Станчо говорит искренне, жалобным голосом. При воспоминании о Божане глаза его наливаются слезами. Водка развязала ему язык.

— И Яначко мой, бедный, тоже добрый был, царство ему небесное. Хорошо, помер вовремя. Протяни он еще годок, все как есть пропил бы, — говорит Стоилка, прикрывая рот рукой, чтоб не показывать своих больших зубов. — Ничего, ну ничегошеньки бы не оставил. Детишки по миру пошли бы.

Стоилка еще раз отхлебывает из баклажки и передает ее Станчо. Тот берет не глядя и опять задумывается.

На кладбище больше никого нет. Одиноко, печально торчат теперь украшенные цветами старые кресты. Туман сгустился еще сильней. Крыша старой церкви роняет крупные слезы. Капли стучат уныло, образуя ручейки на мокром песке. Кажется, вросшее в землю здание безутешно плачет, изнемогая под бременем лет. Через кладбище, вниз по склону, опираясь на громадный кизиловый сук, идет нищий Богдан, закутанный в рвань и похожий на ком. В ближней корчме жалобно запищала, заплакала волынка, потом, издав несколько отрывистых звуков, умолкла. Сразу поднялся веселый, пьяный крик и тоже умолк.

Станчо со Стоилкой переглянулись.

— Кто это веселится? — спросила погруженная в свою печаль Стоилка.

— Беднота, — ответил Станчо. — Гуляют…

— О чем ты думаешь, Станчо?

— О чем думаю?.. Да так, пустое дело. Уговаривают меня жениться.

— Ну и женился бы.

— Хорошо бы, да как? Первым долгом, кто за меня пойдет, — с четырьмя детьми-то? Да и старый уж я, некрасивый…

Станчо вытирает обвисшие усы, подкручивает их мышиные хвостики и откашливается.

— Нет, ты не старый, а только… И не такой уж некрасивый, хотя худ и черен, — утешает его Стоилка. — Тебе, мужчине, это просто: мигни — сразу десять прибежит. Не то что нам: наше дело женское.

— Да вы, бабы, больно привередливы. Поневоле робеешь…

Станчо отхлебывает из баклажки и протягивает Стоилке. Та берет и улыбается. А крупные зубы только и ждали, чтобы сверкнуть.

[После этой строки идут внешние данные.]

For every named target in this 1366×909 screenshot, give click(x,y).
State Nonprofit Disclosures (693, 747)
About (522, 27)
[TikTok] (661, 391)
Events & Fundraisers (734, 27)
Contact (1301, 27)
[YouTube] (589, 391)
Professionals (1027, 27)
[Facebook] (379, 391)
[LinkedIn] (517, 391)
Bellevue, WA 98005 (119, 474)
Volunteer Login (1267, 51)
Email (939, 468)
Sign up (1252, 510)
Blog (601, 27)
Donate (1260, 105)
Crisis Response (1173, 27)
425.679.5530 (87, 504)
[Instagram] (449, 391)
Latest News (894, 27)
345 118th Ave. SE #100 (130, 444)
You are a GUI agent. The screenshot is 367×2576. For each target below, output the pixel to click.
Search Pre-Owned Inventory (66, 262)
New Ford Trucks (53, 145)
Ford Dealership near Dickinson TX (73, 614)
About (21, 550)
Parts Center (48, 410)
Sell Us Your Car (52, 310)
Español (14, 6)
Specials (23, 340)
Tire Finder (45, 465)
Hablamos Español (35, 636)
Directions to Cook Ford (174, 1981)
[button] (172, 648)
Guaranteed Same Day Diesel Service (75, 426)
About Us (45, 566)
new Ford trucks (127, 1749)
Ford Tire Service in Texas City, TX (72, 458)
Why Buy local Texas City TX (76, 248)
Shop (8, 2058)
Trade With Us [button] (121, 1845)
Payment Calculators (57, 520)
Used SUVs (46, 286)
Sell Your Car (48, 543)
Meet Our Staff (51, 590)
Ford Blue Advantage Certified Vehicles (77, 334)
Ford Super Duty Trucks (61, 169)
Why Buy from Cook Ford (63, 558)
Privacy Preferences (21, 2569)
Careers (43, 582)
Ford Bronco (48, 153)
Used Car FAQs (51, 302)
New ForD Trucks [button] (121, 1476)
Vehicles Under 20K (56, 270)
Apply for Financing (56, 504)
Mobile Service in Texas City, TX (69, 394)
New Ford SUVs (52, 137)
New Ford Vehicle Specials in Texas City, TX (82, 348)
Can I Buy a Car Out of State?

— Знаешь, Станчо, мне ведь сколько раз про тебя толковали. Где уж там, говорю, — Станчо меня нипочем не возьмет. Ему красивую подай. Вон Божана, говорю, какая красавица была…

— Что правда, то правда, Стоилка. Божана была красавица. Глаза какие!..

Целый рой воспоминаний о молодых годах нахлынул на Станчо и мешает ему говорить. Он вздыхает, наклоняется, сплевывает и умолкает.